Christian Literature & Book Reviews

Church Book ShopFather Elijah: An Apocalypse
By Michael D. O'Brien

The story revolves around one Father Elijah, a monk of Jewish birth, who had survived the horrors of the Holocaust and become a rising political star in only to have his life torn apart again by the death of his pregnant wife at the hands of a suicide bomber aboard an Israeli bus. He had then turned away from the world and found his peace with God in the monastic life where his only outside contacts were through his academic interest in archeology.

It is his archeological interest that acts as the pretext to invite Father Elijah out of his monastic hideaway to enter the world of the Vatican and a place once again on the world stage. The Catholic Church is under attack on all quarters as the growing hostility of the secular world has become more overt. A charismatic presence has risen on the world scene who promises to bring a long awaited peace all while he tries to subsume every religious movements under his direction. The aging pope and his most trusted advisors wish Father Elijah to meet with this new leader and try to ascertain whether he is, as the pope suspects, the prophesied man of perdition or if he can be brought from darkness to the light of the Gospel.

This mission soon lures Father Elijah into a sophisticated chess game where the stakes are the fate of both the papacy and the world. As the object of his overtures becomes more clearly controlled by demonic forces, the monk soon finds himself open to temptations of power, fame, and even of the heart. To face the antichrist, Father Elijah must first learn to face his own fallen nature and trust in God completely for his strength.

Church Book ShopThe Secret Scroll
By Ronald Cutler

Since the overwheming response to Dan Brown's novel The Da Vinci Code, the real mystery is why there have not been more authors duplicating Brown's commercial success with their own "Jesus du jour" efforts. It seems we should by now be inundated with best sellers that create their own Brand X Christ by inventing a "history" to suit their needs, declaring it as fact in the preface, setting it in a halfway decent page turner, and then watching the cash roll into the coffers. Thankfully, the lucrative payoff for Brown has not been that easy to duplicate.
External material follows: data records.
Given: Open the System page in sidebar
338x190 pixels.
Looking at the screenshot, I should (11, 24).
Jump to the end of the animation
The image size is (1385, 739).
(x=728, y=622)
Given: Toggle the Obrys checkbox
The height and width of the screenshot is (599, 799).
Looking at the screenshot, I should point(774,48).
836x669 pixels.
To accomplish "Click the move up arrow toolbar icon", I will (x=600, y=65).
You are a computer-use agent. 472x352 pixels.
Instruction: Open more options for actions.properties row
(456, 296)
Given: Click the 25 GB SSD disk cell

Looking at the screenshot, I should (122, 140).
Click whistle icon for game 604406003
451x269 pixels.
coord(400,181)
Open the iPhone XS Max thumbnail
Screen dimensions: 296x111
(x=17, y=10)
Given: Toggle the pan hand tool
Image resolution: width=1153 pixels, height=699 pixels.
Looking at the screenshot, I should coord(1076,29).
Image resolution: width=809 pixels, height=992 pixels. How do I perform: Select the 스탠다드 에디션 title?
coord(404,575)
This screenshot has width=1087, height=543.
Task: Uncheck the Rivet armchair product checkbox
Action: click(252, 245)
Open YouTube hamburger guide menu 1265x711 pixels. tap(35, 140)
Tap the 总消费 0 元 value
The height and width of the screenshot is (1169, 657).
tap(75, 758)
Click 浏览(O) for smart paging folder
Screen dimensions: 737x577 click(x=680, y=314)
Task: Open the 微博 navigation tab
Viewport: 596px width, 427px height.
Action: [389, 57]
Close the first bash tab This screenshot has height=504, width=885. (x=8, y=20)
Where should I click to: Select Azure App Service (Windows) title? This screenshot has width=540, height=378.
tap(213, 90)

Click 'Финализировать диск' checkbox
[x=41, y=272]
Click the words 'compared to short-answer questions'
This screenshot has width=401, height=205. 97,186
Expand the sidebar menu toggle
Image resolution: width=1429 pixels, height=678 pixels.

Yet since the potential financial reward is so high, the unique success of Brown's venture does draw authors to try their hand at catching lightning in a bottle. A new contender is Ronald Cutler's The Secret Scroll - a novel with all the usual ingredients: secret societies, architectural referneces, cloak-and-dagger priests, any Jesus but the orthodox one, corrupted scriptures, a coming restoration of the truth, and a few plot twists thrown in to try to keep it all interesting.

Overall, The Secret Scroll had some potential as an idea for a book but it quickly became unraveled in its execution. A combination of poor writing and editing, deficient understanding of the underlying subject matter, and an apologia for the worst form of cafeteria religion makes this book a mess best left unread.